Tag Archives: performance

ESXI 6.5 Storage Performance Issues Resolved in Update 1

I originally came across the issue of slow storage performance with the native vmw_ahci driver that comes bundled with ESXi 6.5 just as I was first playing with my SuperMicro SYS-5028D-TN4T in my homelab. After publishing a couple of posts about the workaround shortly afterwards the issue become quiet prevalent in the community and the post continues to get decent traffic, meaning that the issues impacted quiet a few people out there.

The good news is that with the release of vSphere 6.5 Update 1 there is a fix for the problem in the form of updated drivers for the AHCI module. William Lam has been quick to blog about the fix and if you had previously disabled the driver you will need to re-enable it.
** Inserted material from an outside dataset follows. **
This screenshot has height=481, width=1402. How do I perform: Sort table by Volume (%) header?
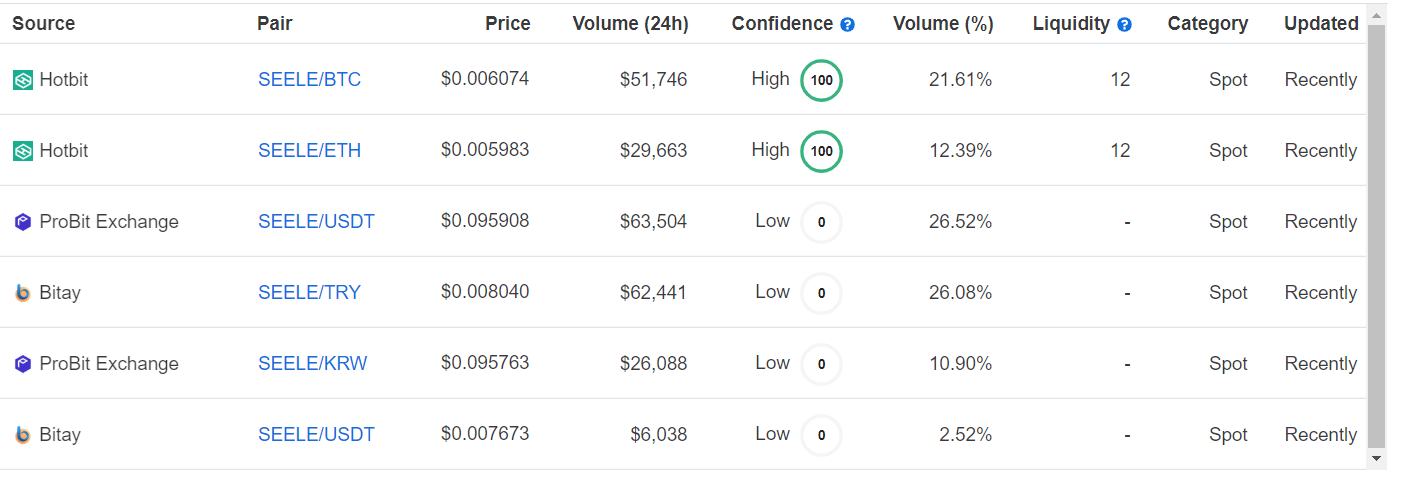(943, 24)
This VMwareKB covers the specific patch as listed in the release notes:

No confirmation as of yet if it actually does the trick, but the release notes look promising as the assumption is that it will resolve the issues so that homelabbers and people using the driver in production systems can rest easy.

References:

https://docs.vmware.com/en/VMware-vSphere/6.5/rn/vsphere-esxi-651-release-notes.html

https://kb.vmware.com/selfservice/microsites/search.do?language=en_US&cmd=displayKC&externalId=2149910

http://www.virtuallyghetto.com/2017/07/ahci-vmw_ahci-performance-issue-resolved-in-esxi-6-5-update-1.html

NestedESXi – Network Performance Improvements with Learnswitch

I’ve been running my NestedESXi homelab for about eight months now but in all that time I had not installed or enabled the ESXi MAC Learning dvFilter. As a quick refresher the VMware Fling addresses the issues with nested ESXi hosts and the impact that promiscuous mode has when enabled on virtual switches. In a nutshell, network traffic will hit all the network interfaces attached to the portgroup which reduces network throughput and also increases latency and impacts CPU.
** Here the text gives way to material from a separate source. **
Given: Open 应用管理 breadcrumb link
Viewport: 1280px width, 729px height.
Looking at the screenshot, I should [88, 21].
The ESXi MAC Learn dvFilter Fling was released about two years ago and its a must have for those running homelabs or work labs running nested ESXi. However earlier this year a new fling was released that improves on the dvFilter and addresses some of it’s limitations. The new native MAC Learning VMkernel module is called Learnswitch.

ESXi Learnswitch is a complete implementation of MAC Learning and Filtering and is designed as a wrapper around the host virtual switch. It supports learning multiple source MAC addresses on virtual network interface cards (vNIC) and filters packets from egressing the wrong port based on destination MAC lookup. This substantially improves overall network throughput and system performance for nested ESX and container use cases.

For a more in depth look at it’s functionality head over to William Lams blog post here.

dvFilter vs Learnswitch:

I was interested to see if the new Learnswitch offered any significant performance improvements over the dvFilter in addition to its main benefits. I went about installing and enabling the dvFilter in my lab and ran some basic performance tests using Crystal Disk Mark. Before that, I ran the performance test without either installed as a base.

Firstly to see what the network traffic looks like hitting the nested hosts you can see from the ESXTOP output below that each host is dealing with about the same amount of received packets. Overall throughput is reduced when this happens.

In terms of performance the Crystal Disk Mark test run on a nested VM (right) showed reduced performance across all tests when compared to one run on the parent host (left) directly.

There was also elevated datastore latency and significant CPU usage due to the overheads with the increased traffic hitting all interfaces.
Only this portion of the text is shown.